• **Exercise requirements**: According to the Auburn University board meeting summary, what is the estimated total cost of the Duncan Drive extension and infrastructure project?

• **Exercise passage**:
• • • •

The Auburn University Board of Trustees addressed several facility changes at its Nov. 12 meeting.
The College of Agriculture will work with Architecture Works of Birmingham for the college’s plan to create a Transformation Garden on campus. The firm will serve as project architect, transforming a 16-acre parcel between Lem Morrison Drive and Woodfield Drive into a garden that will allow the college to enhance its teaching and outreach efforts for students and the public.
Students will be able to utilize the space to gain hands-on experience with the latest industry practices, and research faculty will be able to tackle key challenges. The garden can also be a production facility for Auburn’s Campus Dining program, which has benefitted from collaborating with the college to produce fresh produce and fish for some campus dining facilities.
The Transformation Garden will be developed in numerous phases over the next several years.
In support of the garden project, the board accepted a plan to construct a two-lane campus road that extends Duncan Drive from Lem Morrison Drive to Woodfield Drive, connecting the Davis Arboretum to the Jay and Susie Gogue Performing Arts Center.
The plan also includes adding bicycle lanes, sidewalks, street lighting, power, storm sewer and domestic water lines, and completing site grading, stormwater management and utility installation.
The estimated total cost of the road extension and infrastructure project is $4.1 million and will be financed by university general funds. LBYD Engineers of Birmingham was previously selected as project engineer.
A future student housing project has warranted the relocation of the Early Learning Center, the Marriage and Family Therapy Center and the Center for Health Ecology and Equity Research, all clinics associated with the College of Human Sciences, and the EAGLES program in the College of Education.
All programs are presently housed in buildings along the Haley Concourse, which will eventually be demolished to accommodate new student housing on the same site.

• • • •

[Stored items from a collection]
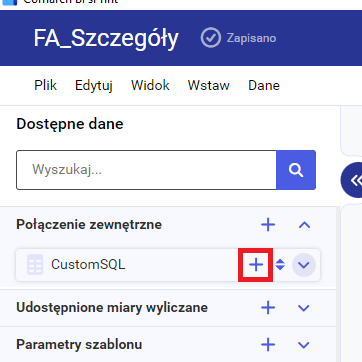Add new item to Połączenie zewnętrzne
362x362 pixels.
coord(268,225)
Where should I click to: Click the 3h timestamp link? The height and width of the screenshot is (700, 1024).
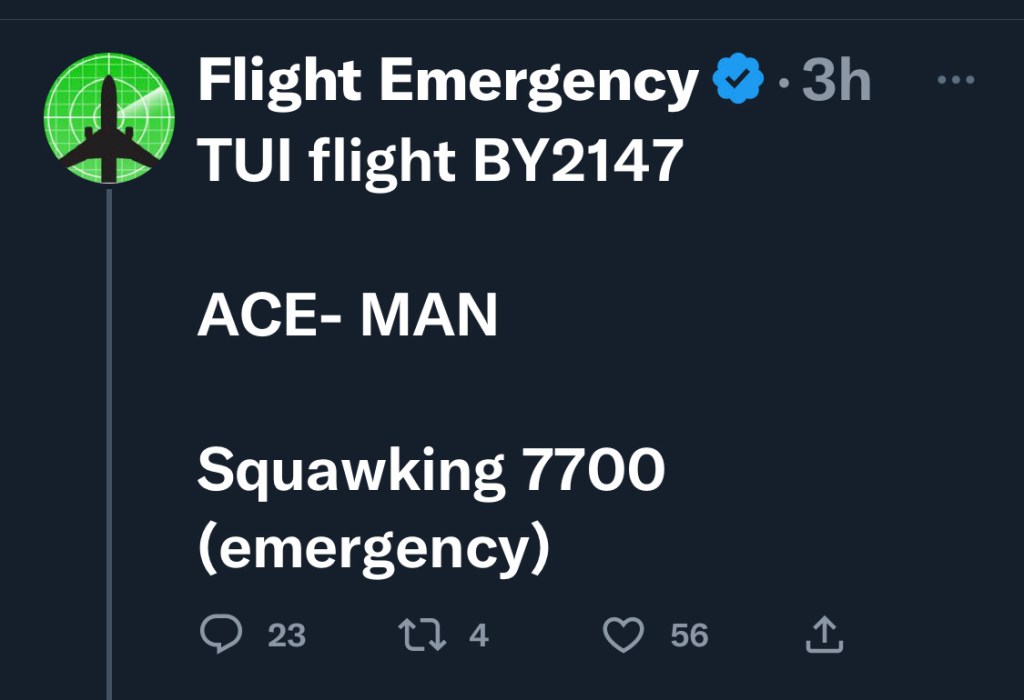coord(836,82)
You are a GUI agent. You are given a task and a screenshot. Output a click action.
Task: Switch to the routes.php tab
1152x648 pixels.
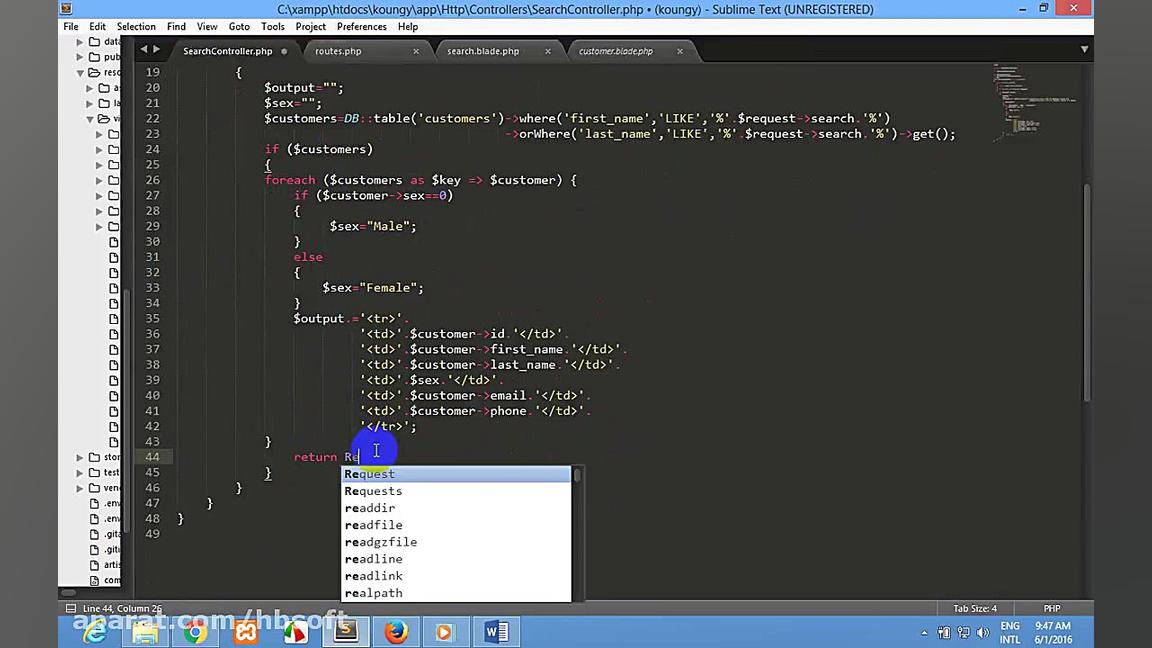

• • • •

• **Worked solution**: $4.1 million, financed by university general funds.